Caramel is classy. Rich. Beautiful. Tasty. Divine!
Cupcakes:
1/2 cup butter, softened
2 eggs
1/2 c milk
1 t vanilla extract
1 3/4 c flour
1 c brown sugar, packed
1 3/4 t baking powder
1/2 t salt
Frosting:
1/2 cup butter or margarine
1 cup brown sugar, packed
1/4 c evaporated milk
2 c powdered sugar
Garnish:
1/4 c chopped pecans, optional
In mixer bowl, combine butter, eggs, milk, and vanilla extract. Sift flour before measuring. Re-sift 1 3/4 cups flour with brown sugar. Add flour/brown sugar mixture, baking powder and salt to bowl. Beat on medium speed for 2 minutes. Fill cupcake liners half full and bake at 350°F for 14-16 minutes. Cool 5 minutes. Remove from cupcake pans. Cool completely. Makes 18-20 cupcakes.
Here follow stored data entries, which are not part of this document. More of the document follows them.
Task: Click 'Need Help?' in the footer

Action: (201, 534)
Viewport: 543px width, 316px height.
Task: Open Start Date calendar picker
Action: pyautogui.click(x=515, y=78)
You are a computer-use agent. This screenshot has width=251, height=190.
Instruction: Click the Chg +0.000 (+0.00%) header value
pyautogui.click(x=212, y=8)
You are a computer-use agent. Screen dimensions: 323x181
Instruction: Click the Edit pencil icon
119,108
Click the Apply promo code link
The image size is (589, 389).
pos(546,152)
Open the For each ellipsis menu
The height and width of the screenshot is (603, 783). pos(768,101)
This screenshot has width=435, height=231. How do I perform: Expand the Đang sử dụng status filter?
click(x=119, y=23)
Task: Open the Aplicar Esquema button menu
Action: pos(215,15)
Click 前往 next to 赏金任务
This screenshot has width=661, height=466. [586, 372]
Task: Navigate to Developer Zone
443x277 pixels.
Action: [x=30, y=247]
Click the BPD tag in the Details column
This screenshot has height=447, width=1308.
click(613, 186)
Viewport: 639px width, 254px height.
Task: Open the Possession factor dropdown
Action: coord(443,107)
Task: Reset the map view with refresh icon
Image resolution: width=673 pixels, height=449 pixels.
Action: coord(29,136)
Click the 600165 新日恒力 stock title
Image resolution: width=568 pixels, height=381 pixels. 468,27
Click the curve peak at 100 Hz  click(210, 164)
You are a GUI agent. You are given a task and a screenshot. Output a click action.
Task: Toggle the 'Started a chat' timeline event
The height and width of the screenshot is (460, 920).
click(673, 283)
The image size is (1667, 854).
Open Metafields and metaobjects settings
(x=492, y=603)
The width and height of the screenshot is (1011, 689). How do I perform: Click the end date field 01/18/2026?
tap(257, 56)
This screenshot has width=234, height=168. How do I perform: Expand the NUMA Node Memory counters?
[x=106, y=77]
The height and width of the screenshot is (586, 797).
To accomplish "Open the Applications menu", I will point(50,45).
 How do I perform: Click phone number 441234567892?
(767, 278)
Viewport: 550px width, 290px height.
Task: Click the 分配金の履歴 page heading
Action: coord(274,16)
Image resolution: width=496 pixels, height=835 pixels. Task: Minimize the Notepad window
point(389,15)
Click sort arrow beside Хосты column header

Meanwhile, make frosting by melting butter over medium heat in saucepan. Stir in brown sugar. Heat to boiling, stirring constantly. Stir in milk. Heat to boiling, again stirring constantly; remove from heat. Cool to lukewarm, about 30 minutes. Gradually stir in powdered sugar. Spread on cooled cupcakes. Top with chopped pecans, if desired. Makes 18-20 cupcakes.